La incapacidad de obtener un respaldo suficiente para la formación de un gobierno estable merece una reflexión profunda desde las dos orillas. No es la primera vez que se produce en los tiempos más recientes. Una representación tan variopinta de las heterogéneas sensibilidades ideológicas de nuestra ciudadanía es síntoma de buena salud democrática, siempre y cuando haya una intención sincera de alcanzar acuerdos para el bienestar de los españoles. Algo que, como hemos visto, queda siempre relegado a un segundo plano desde la Transición, años en los que «la concordia fue posible», como reza el epitafio de Adolfo Suárez.
La fotografía se asemeja bastante a las votaciones de 1996. El contexto de polarización, la tensa campaña -vídeo del dóberman incluido- y los apretados números recuerdan enormemente a lo que ha sucedido en esta ocasión. Felipe González llegaba con un fuerte desgaste tras catorce años en La Moncloa. La mayoría de los sondeos de opinión pronosticaban una victoria contundente, tras una larga travesía por el desierto, para el Partido Popular y José María Aznar. El triunfo fue ajustadísimo, con una diferencia de unas trescientas mil papeletas y una quincena de escaños entre los dos grandes partidos. Tras lustros de gestas socialistas, el gobierno quedaba en el aire.

### Entradas del conjunto de datos
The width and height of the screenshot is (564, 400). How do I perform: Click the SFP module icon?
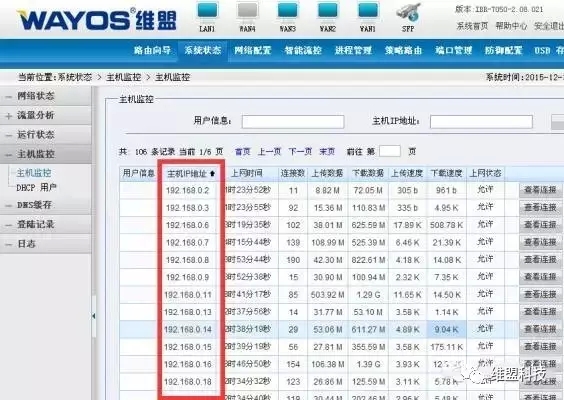408,12
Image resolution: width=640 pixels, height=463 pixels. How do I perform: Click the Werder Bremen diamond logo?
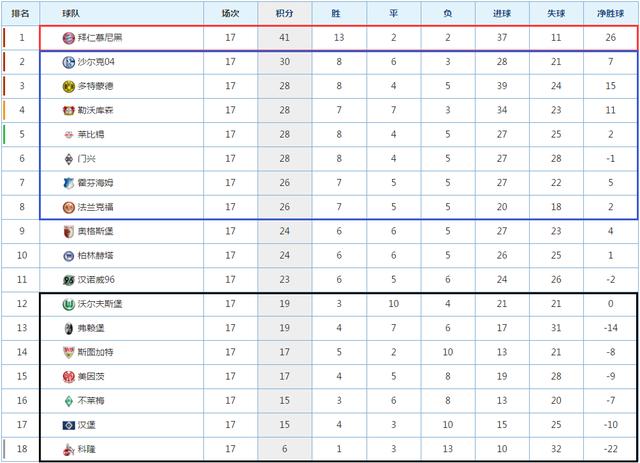(69, 401)
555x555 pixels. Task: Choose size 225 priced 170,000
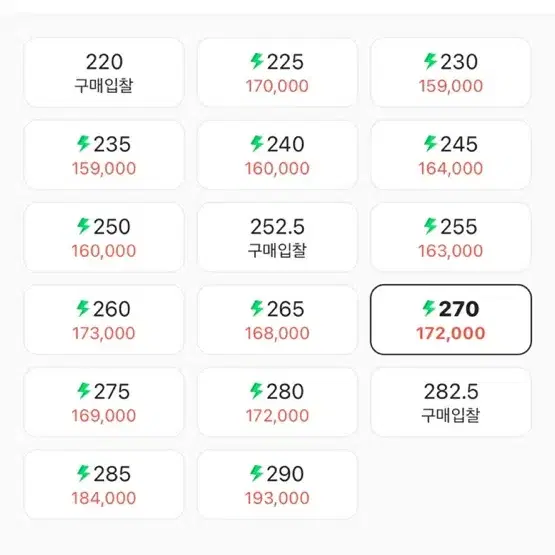(x=277, y=73)
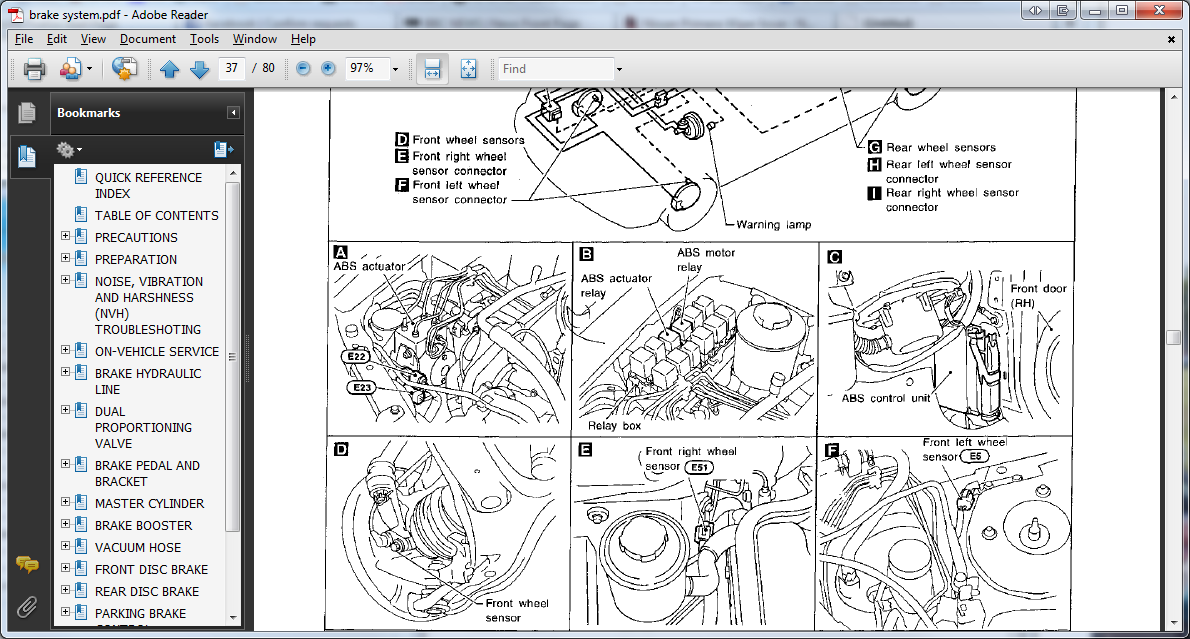1190x639 pixels.
Task: Open the zoom percentage dropdown arrow
Action: click(x=395, y=69)
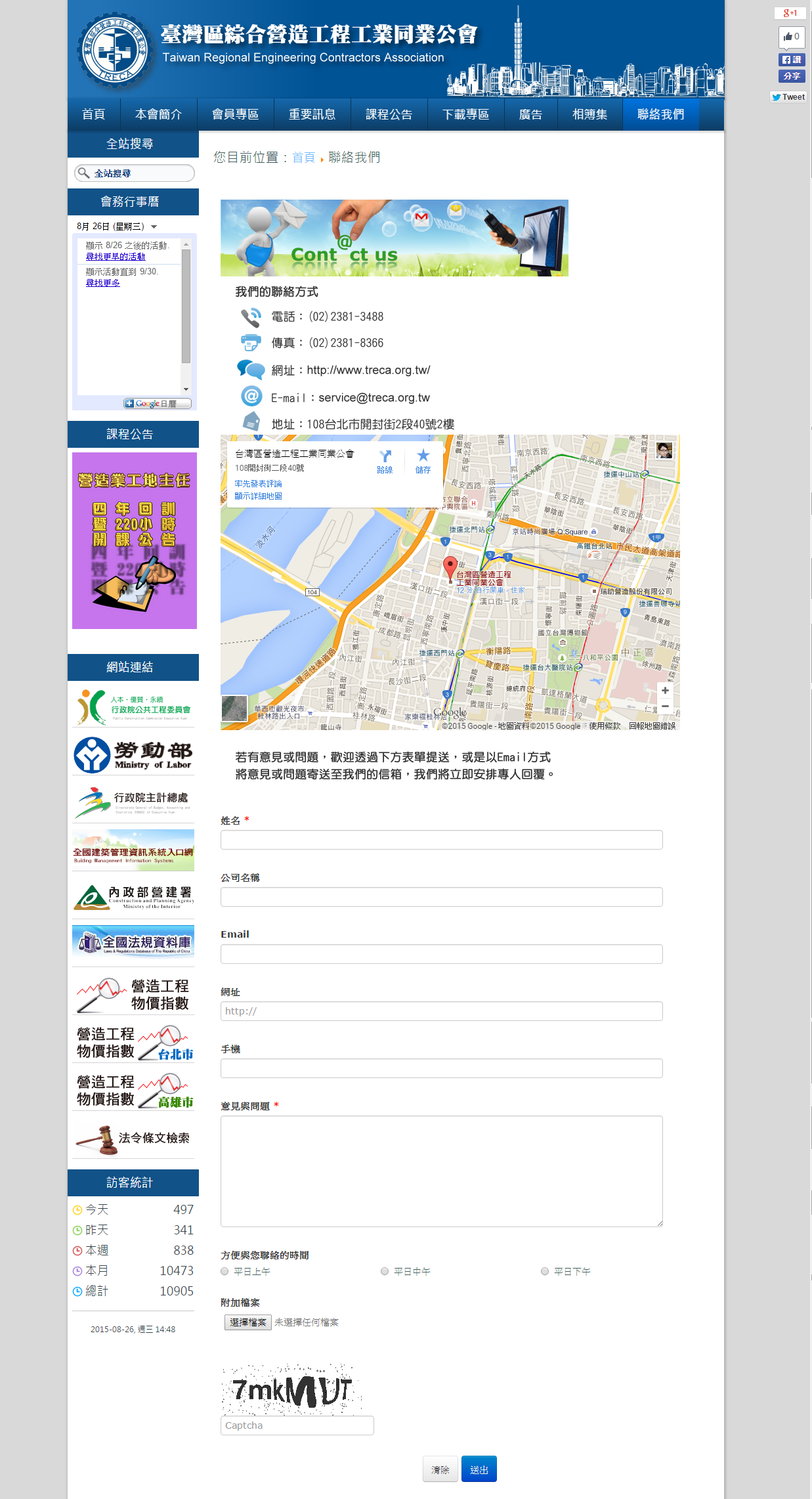The height and width of the screenshot is (1499, 812).
Task: Click the star save icon on map
Action: tap(423, 461)
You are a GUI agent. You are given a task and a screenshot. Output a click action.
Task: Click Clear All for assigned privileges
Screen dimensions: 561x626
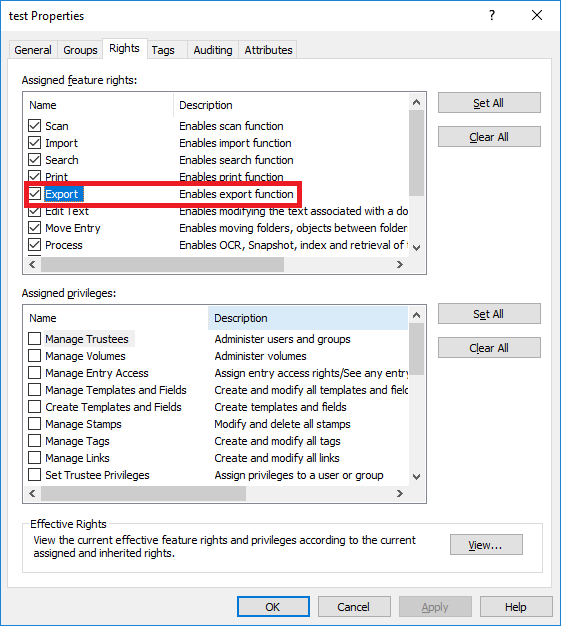click(489, 348)
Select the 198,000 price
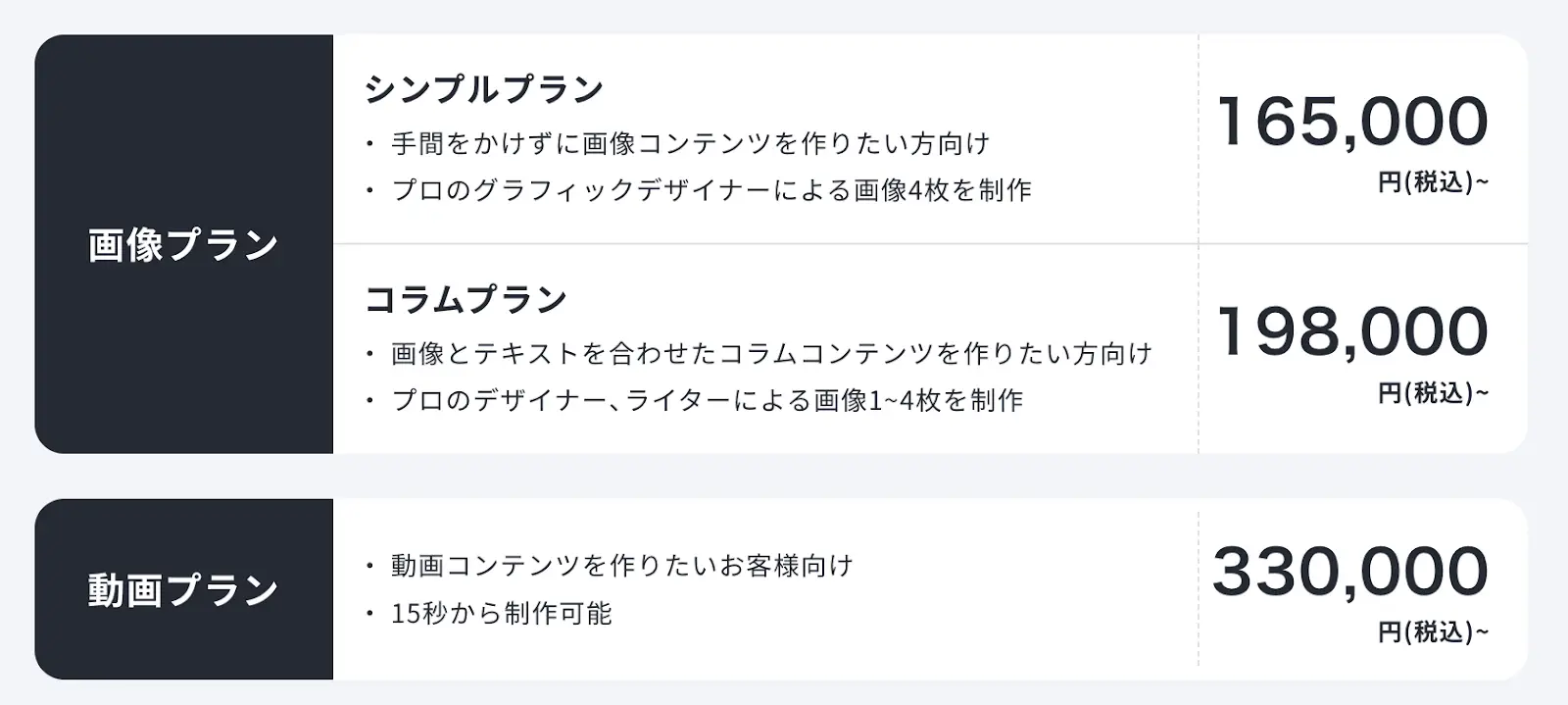This screenshot has height=705, width=1568. coord(1352,331)
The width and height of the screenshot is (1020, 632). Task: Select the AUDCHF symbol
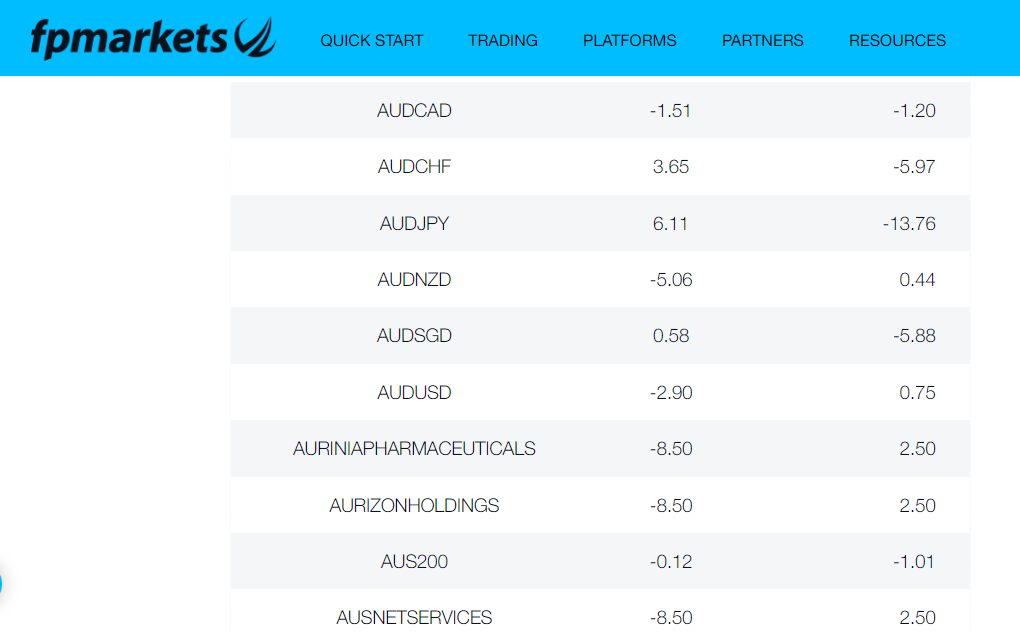tap(414, 167)
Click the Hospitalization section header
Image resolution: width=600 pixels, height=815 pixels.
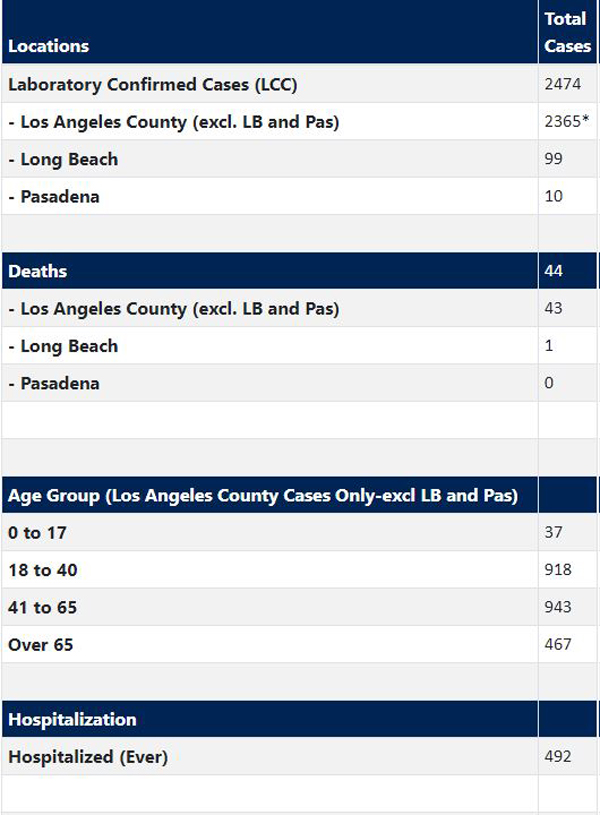(72, 719)
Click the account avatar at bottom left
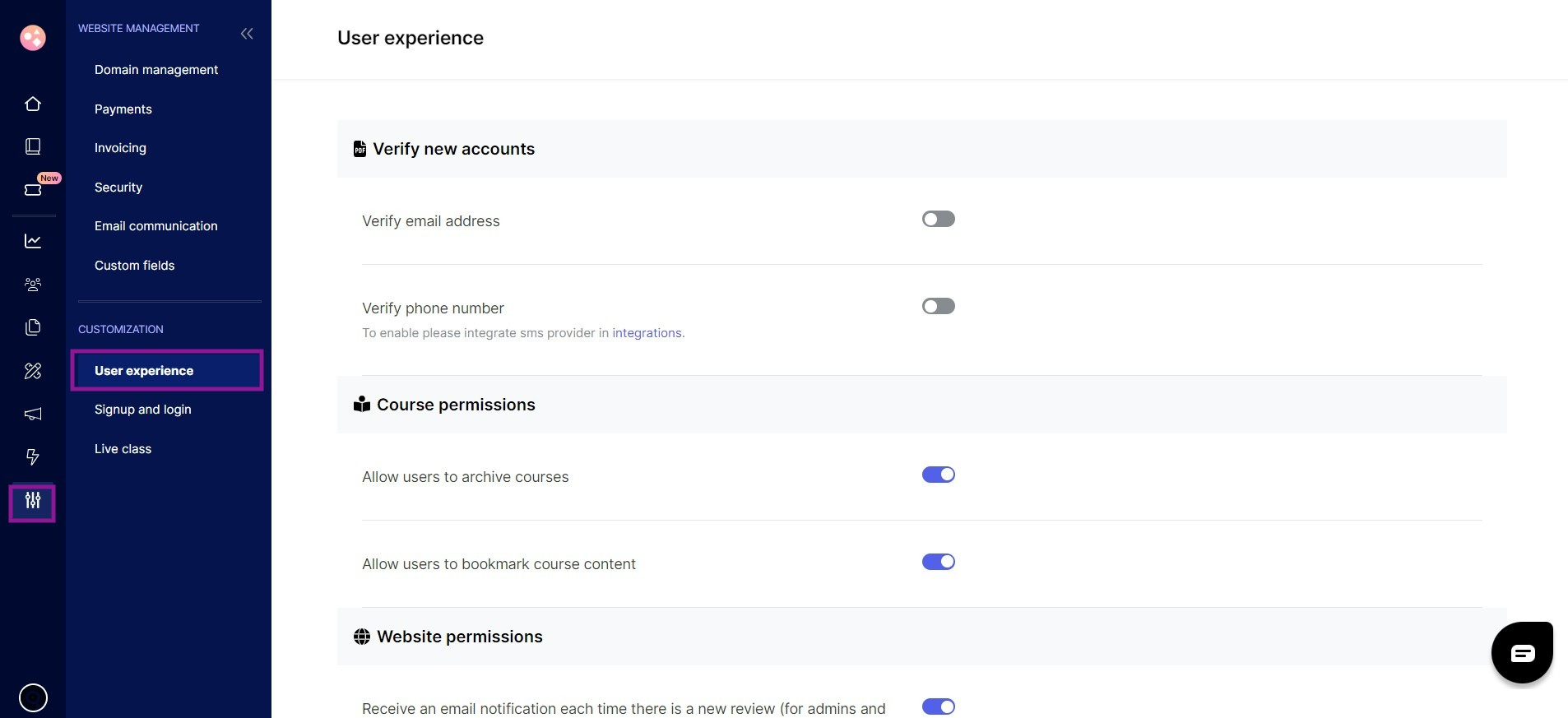Viewport: 1568px width, 718px height. [33, 697]
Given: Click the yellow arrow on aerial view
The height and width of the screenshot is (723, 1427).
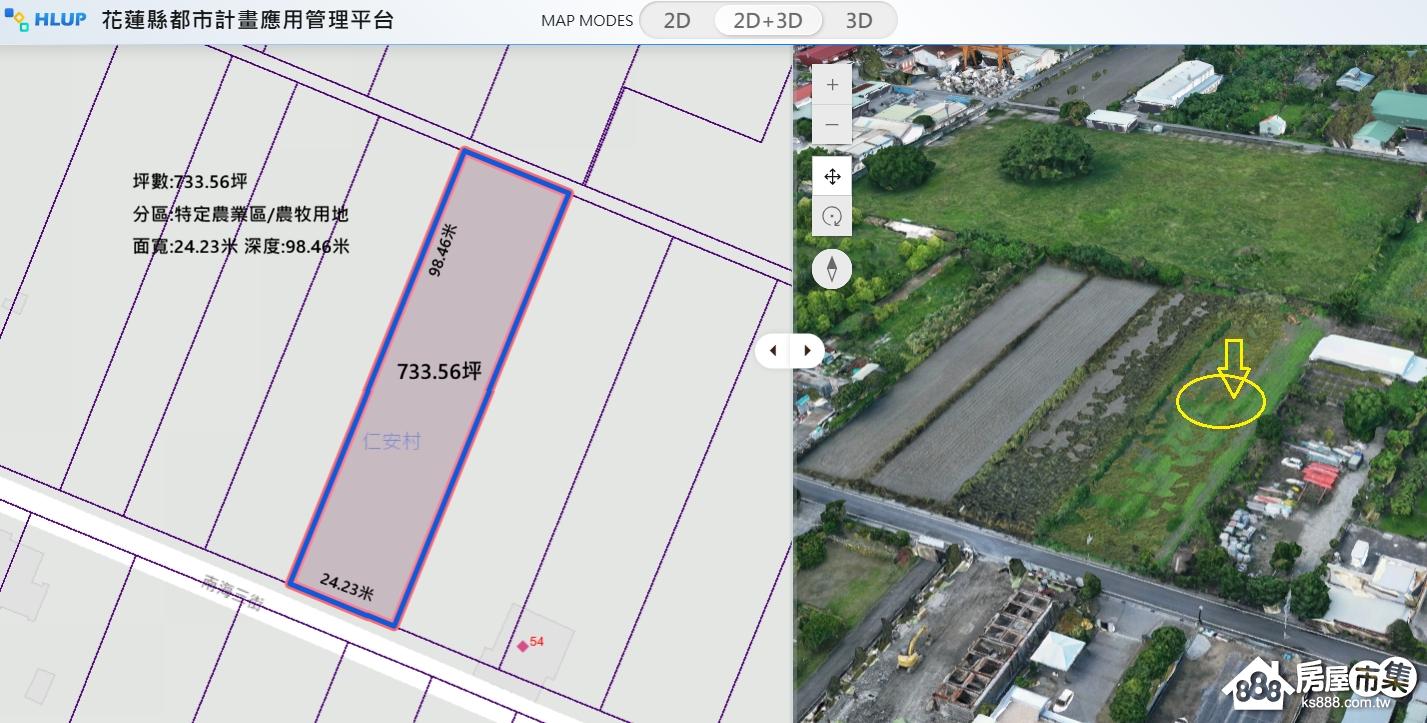Looking at the screenshot, I should point(1234,366).
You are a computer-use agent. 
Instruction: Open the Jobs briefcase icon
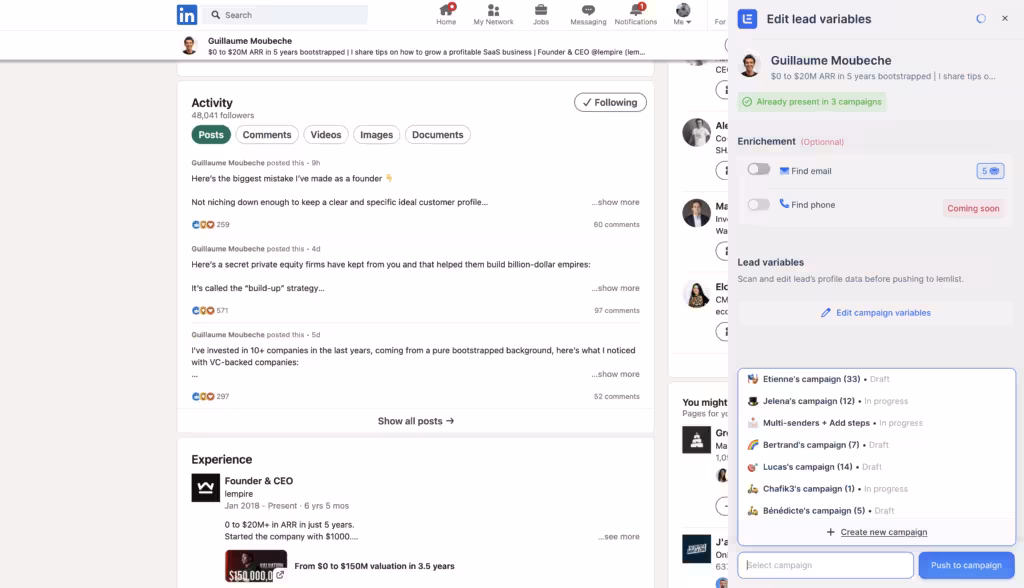541,10
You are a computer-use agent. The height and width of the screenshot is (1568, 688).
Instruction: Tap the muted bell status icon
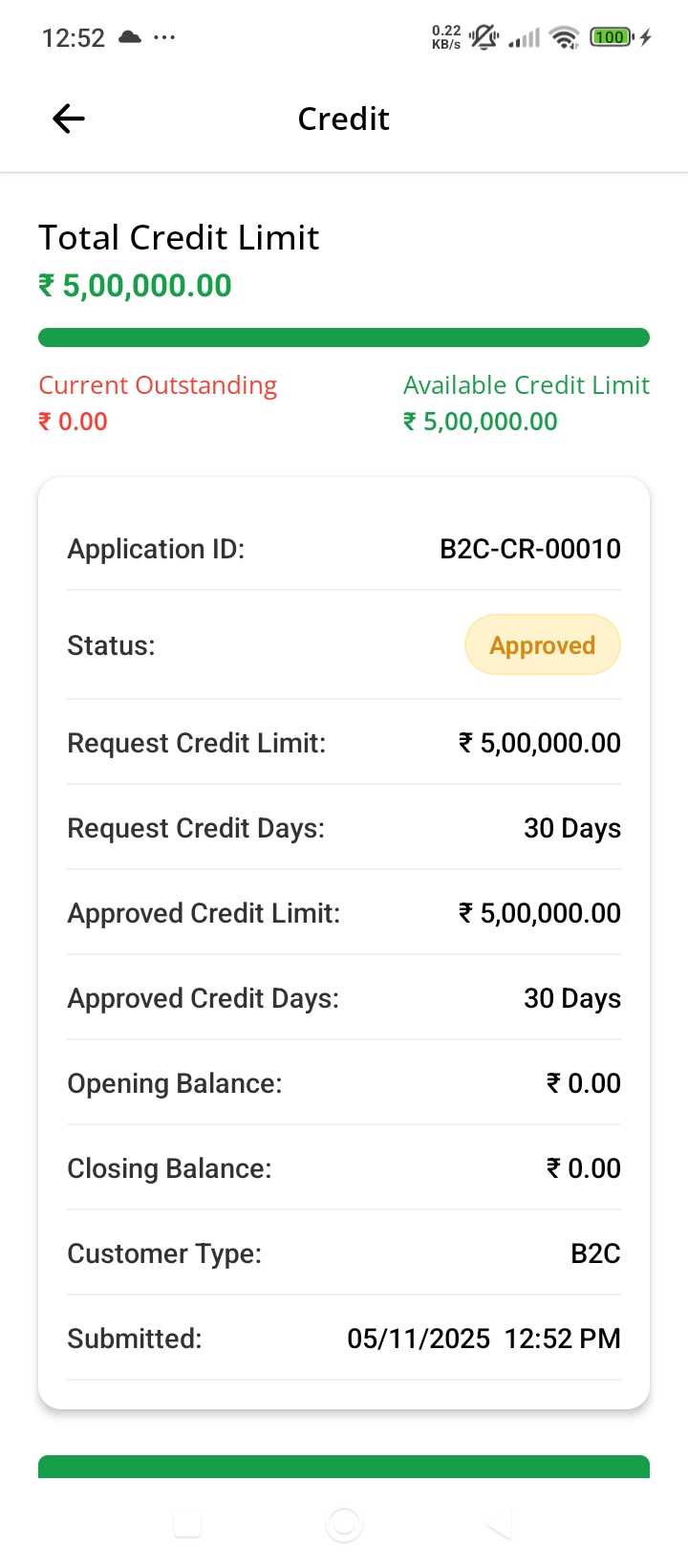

### TAREAS POR REALIZAR
a. En el fragmento sobre la formación de gobierno, ¿cuántos años llevaba Felipe González en La Moncloa al llegar a las votaciones de 1996?
b. Continúa el fragmento sobre la formación de gobierno a partir de su última oración.

### RESPUESTAS
a. Catorce años.

b.
La tentación del PSOE de mantenerse en el poder con Izquierda Unida y el resto de minoritarios era una cantinela que se le susurraba constantemente a Felipe González en Ferraz. El sevillano, cansado hasta de sí mismo como reconoció tras dejar la primera línea, decidió no morder la manzana y que pasaba a ser un jarrón chino. Sentó, muy probablemente sin quererlo, un precedente, una regla no escrita que se ha aplicado sin excepción en todas las contiendas nacionales habidas hasta la fecha.
Hoy, casi treinta años después, estamos en el mismo punto de partida. La disimilitud fundamental estriba en que Pedro Sánchez no es Felipe González, aunque ambos perdieron las elecciones siendo jefes del Ejecutivo. Poco queda de los mimbres de aquel Partido Socialista. Además, los aliados de entonces escasamente tienen que ver con los actuales Bildu o Junts, pública y reconocidamente abiertos a dinamitar nuestro sistema constitucional. Es posible que los próximos ministros sean elegidos en Waterloo, donde Napoleón fue derrotado.
La solución, conociendo el nivel de nuestros políticos y el estado de las cosas, no se antoja fácil. Si se descarta una salida a la alemana o una abstención patriótica como en 2016, estaríamos abocados a escenarios nada halagüeños, tales como un bloqueo institucional o un nuevo y cansino paso por las urnas. Incluso puede darse la paradoja de que nos encontremos ante la gloria de los perdedores y que, por primera vez en nuestra democracia, gobierne quien no ha ganado o que no salga reelegido quien estaba en el Gobierno. Derrota dulce, victoria amarga. Dicen que la historia se repite. O no.